**EXCERPT TO READ:**

┌────────

- Southampton, England
Shell Brace Expansion
I've only just discovered brace expansion in the shell. How had I not known about this before? Somehow I've never seen someone using this clever time saving trick on the command line.
I have a subdirectory
. It contains old-file.txt
. I need to copy it to new-file.txt
. I've spent years typing:
$ cp /subdirectory/old-file.txt /subdirectory/new-file.txt
When instead I should have been using:
$ cp /subdirectory/{old-file.txt,new-file.txt}
Or even more succinct:
$ cp /subdirectory/{old,new}-file.txt
Syntax
i. [preamble]{comma,separated,strings}[postscript]
ii. [preamble]{x..y[..incr]}[postscript]
The braces may contain a set of comma-separated strings or a sequence expression. preamble
and postscript
are optional.

└────────

**STORED DATA:**
┌────────

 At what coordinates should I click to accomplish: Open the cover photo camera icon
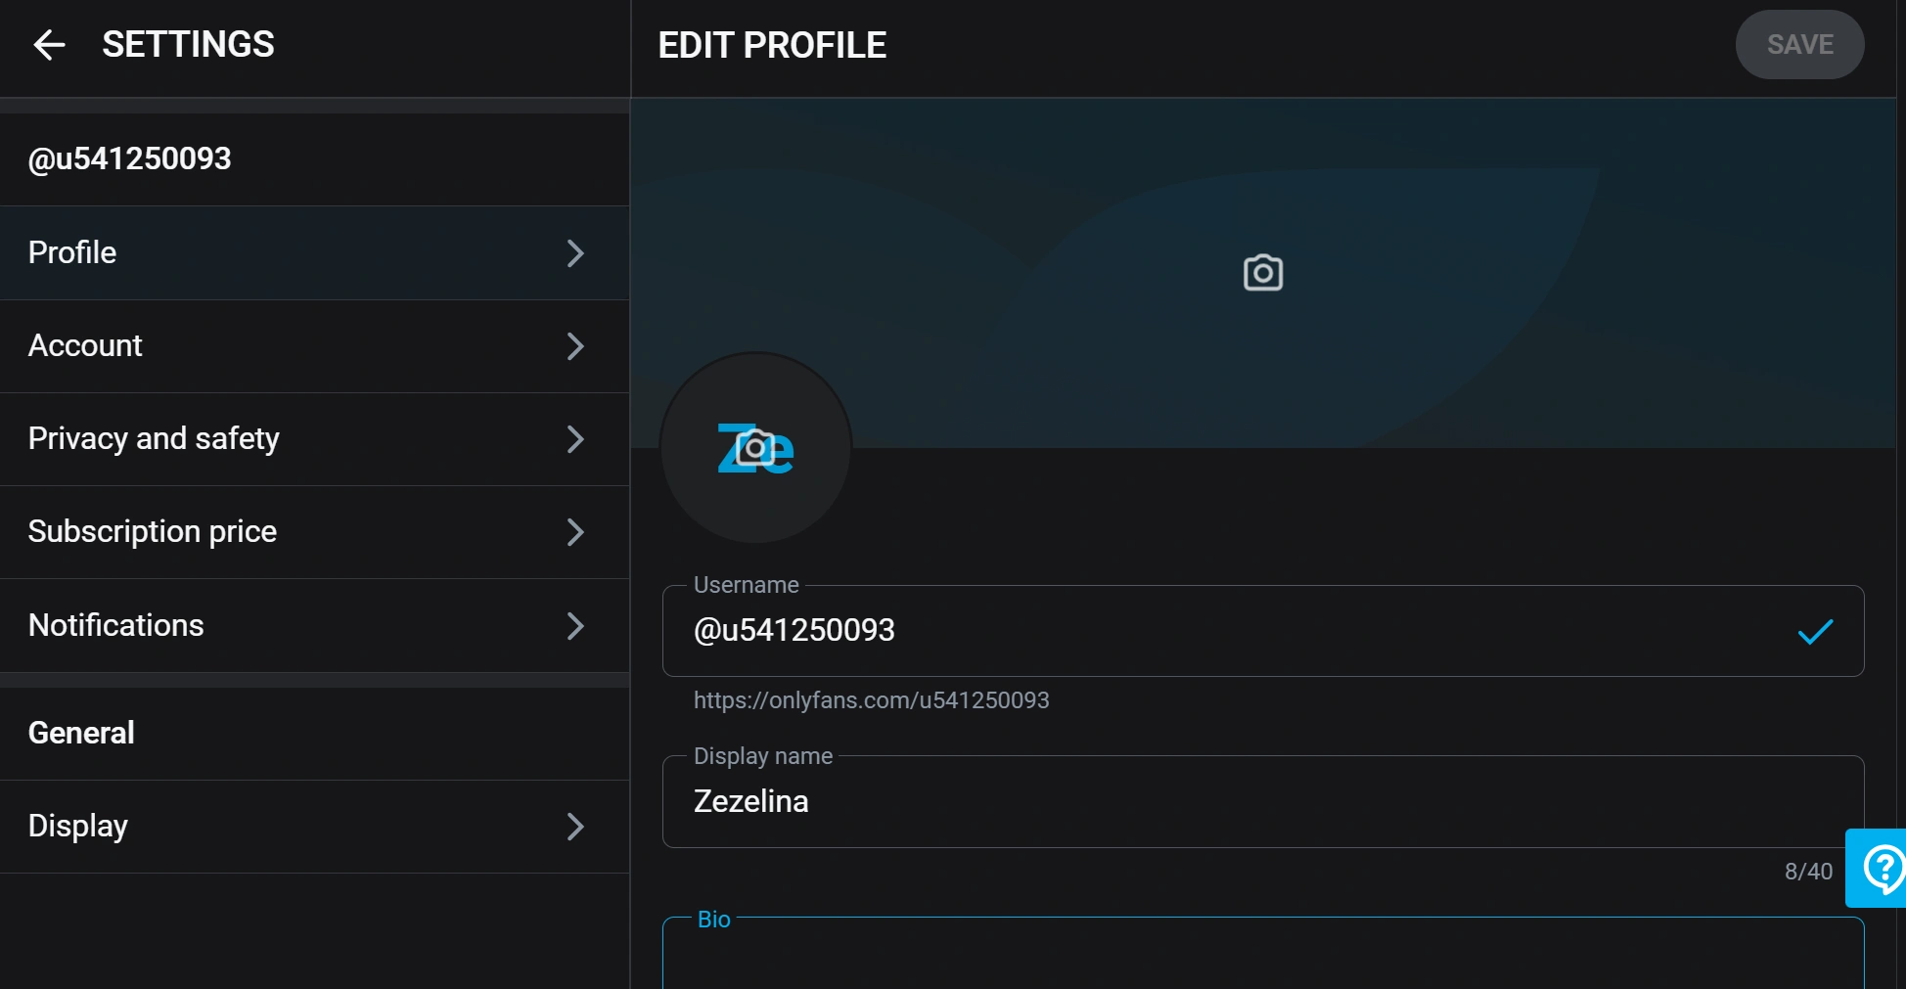point(1261,273)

└────────

**PROBLEMS TO WORK ON:**
**1.** In the brace expansion text, which parts of the syntax are described as optional?
**2.** List every cp command that appears in the brace expansion text.
The lines are not needed for what follows.

**ANSWERS BY TASK:**
**1.** The preamble and the postscript.

**2.**
$ cp /subdirectory/old-file.txt /subdirectory/new-file.txt
$ cp /subdirectory/{old-file.txt,new-file.txt}
$ cp /subdirectory/{old,new}-file.txt